Task inputs below:
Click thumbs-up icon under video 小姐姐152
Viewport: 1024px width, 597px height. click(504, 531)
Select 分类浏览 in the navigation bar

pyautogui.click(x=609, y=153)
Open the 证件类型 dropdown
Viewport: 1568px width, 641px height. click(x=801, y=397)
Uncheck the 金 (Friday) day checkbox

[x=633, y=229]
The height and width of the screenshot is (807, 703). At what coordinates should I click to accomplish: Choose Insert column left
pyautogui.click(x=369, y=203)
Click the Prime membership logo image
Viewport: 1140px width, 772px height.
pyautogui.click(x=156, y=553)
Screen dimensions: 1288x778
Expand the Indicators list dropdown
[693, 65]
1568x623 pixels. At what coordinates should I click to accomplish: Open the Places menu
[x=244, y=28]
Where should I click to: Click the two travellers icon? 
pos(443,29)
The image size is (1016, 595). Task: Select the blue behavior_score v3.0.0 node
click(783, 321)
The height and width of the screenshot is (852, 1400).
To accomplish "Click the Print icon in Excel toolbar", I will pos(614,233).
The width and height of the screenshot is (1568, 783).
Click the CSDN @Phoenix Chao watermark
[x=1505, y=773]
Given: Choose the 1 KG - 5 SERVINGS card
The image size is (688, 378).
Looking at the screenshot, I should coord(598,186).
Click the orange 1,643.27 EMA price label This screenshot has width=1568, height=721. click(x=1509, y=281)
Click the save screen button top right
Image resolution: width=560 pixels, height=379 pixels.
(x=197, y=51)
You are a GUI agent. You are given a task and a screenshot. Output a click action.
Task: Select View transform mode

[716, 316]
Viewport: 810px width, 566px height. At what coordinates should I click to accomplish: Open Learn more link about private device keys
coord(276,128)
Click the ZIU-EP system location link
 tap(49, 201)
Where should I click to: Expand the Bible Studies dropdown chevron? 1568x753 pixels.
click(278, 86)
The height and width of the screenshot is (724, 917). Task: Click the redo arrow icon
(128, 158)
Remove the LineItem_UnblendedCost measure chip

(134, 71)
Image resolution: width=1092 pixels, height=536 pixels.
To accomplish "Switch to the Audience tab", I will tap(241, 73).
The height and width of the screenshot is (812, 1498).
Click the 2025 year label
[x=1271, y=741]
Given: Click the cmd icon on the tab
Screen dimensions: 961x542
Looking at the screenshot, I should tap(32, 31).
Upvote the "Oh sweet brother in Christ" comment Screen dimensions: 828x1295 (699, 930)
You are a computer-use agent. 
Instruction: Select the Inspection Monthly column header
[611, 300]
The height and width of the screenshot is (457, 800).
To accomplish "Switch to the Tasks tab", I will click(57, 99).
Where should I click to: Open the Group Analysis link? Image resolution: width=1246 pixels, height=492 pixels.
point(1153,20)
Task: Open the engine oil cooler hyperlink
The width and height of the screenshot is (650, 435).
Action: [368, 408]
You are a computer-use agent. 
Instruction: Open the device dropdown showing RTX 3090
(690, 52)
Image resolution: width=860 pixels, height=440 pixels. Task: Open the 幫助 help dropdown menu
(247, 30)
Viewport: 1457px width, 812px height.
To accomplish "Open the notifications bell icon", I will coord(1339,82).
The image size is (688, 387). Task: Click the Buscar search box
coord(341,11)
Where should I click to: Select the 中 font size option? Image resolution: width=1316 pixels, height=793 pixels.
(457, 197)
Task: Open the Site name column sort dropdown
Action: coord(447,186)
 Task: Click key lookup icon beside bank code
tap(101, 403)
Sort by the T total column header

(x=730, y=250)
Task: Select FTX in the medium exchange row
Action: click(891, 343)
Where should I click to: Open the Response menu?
End of Task inputs.
_Exercise directions_.
Whenever a line above includes "Switch", copy it in full.

_Result for this task_.
To accomplish "Switch to the Audience tab", I will tap(241, 73).
To accomplish "Switch to the Tasks tab", I will click(57, 99).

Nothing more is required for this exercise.